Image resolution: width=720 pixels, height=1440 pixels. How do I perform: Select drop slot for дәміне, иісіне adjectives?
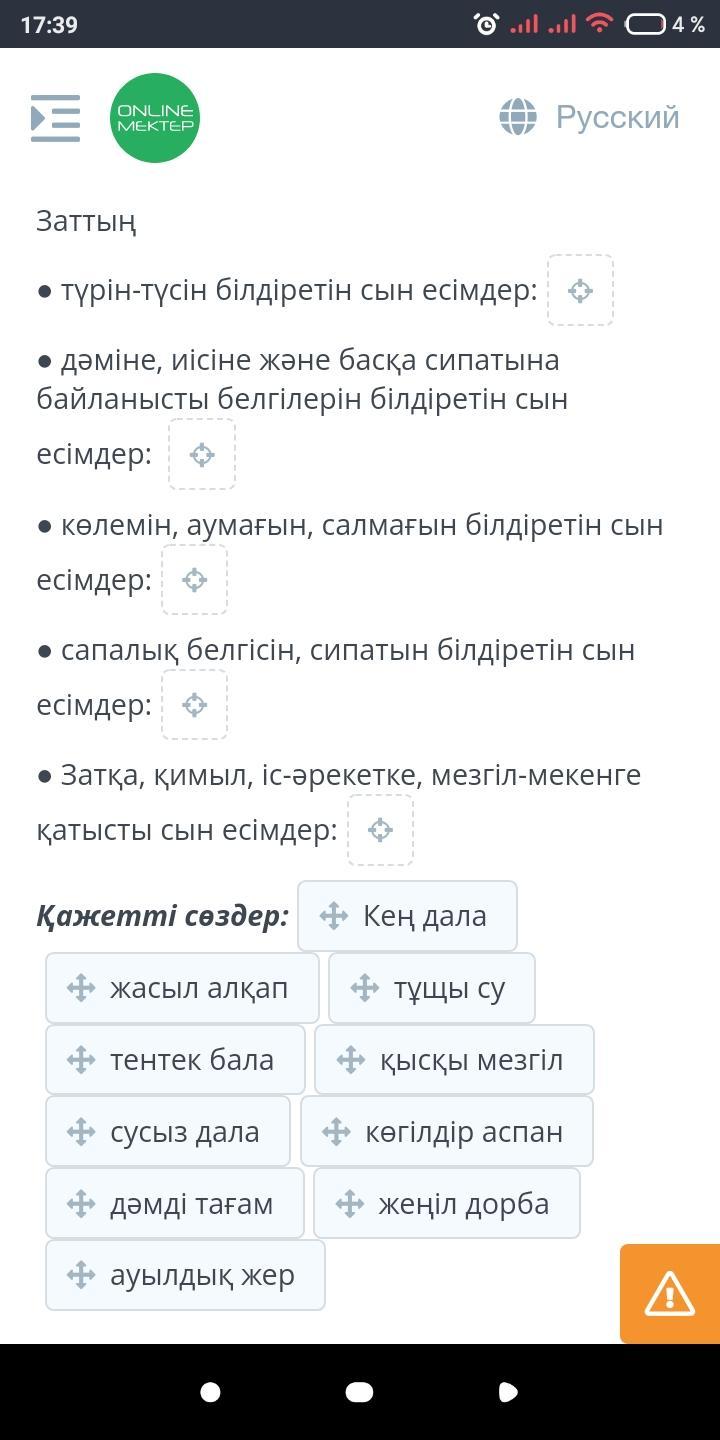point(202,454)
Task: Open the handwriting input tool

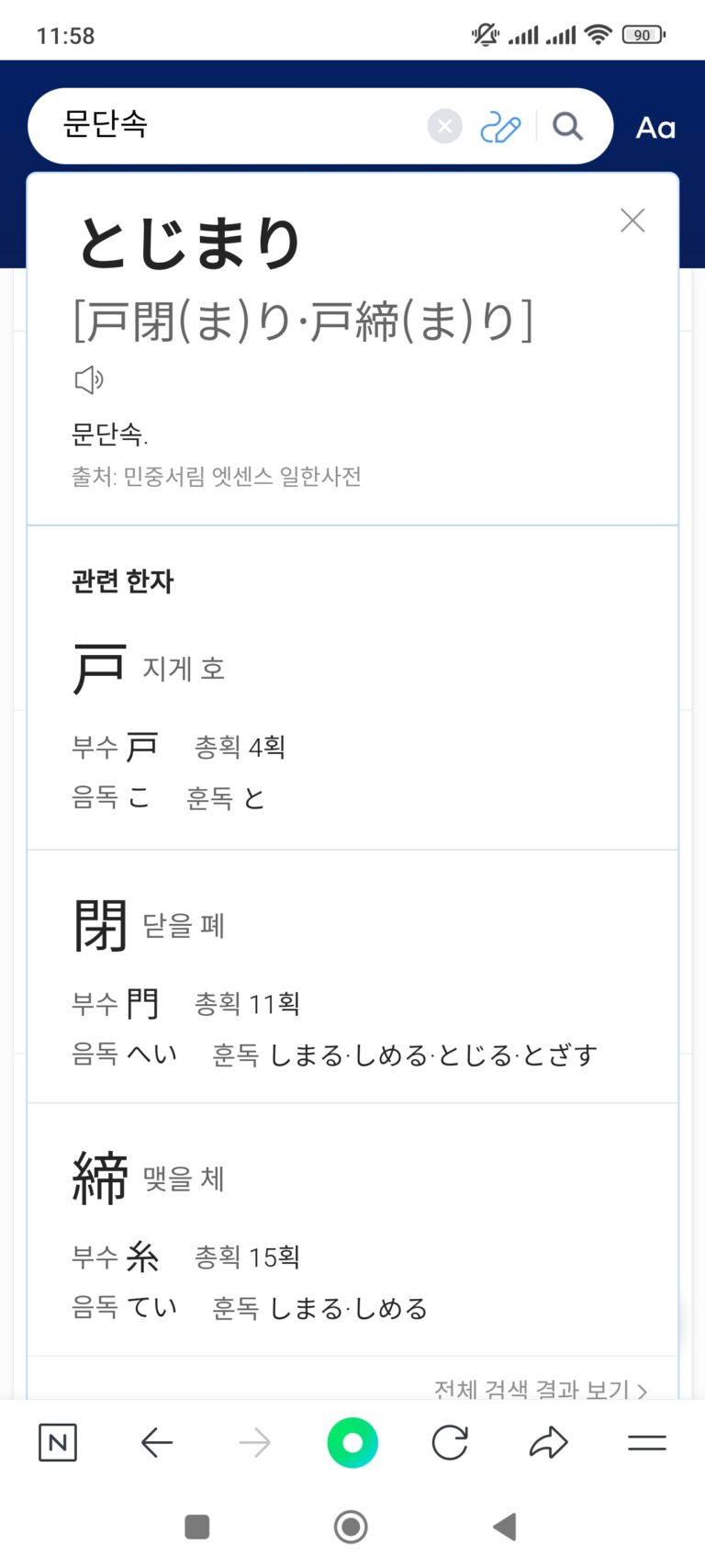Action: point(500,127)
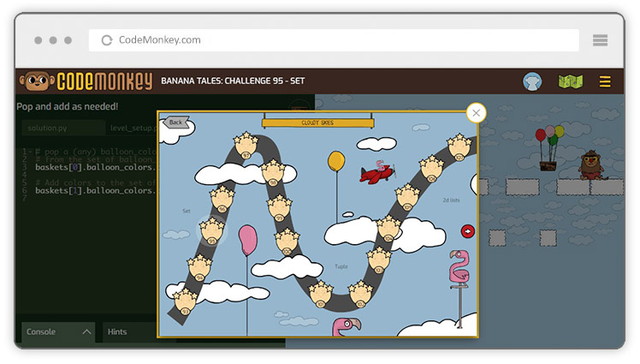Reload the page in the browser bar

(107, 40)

• • • •

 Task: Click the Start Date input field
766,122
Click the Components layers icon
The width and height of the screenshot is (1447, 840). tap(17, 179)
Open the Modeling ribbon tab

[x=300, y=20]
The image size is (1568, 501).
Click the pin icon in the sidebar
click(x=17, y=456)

• • • •

Give as a numbered list, with blank lines omitted, the rows starting with the line containing "Open the Modeling ribbon tab" and going on through the line containing "click(x=17, y=456)".

1. Open the Modeling ribbon tab
2. [x=300, y=20]
3. The image size is (1568, 501).
4. Click the pin icon in the sidebar
5. click(x=17, y=456)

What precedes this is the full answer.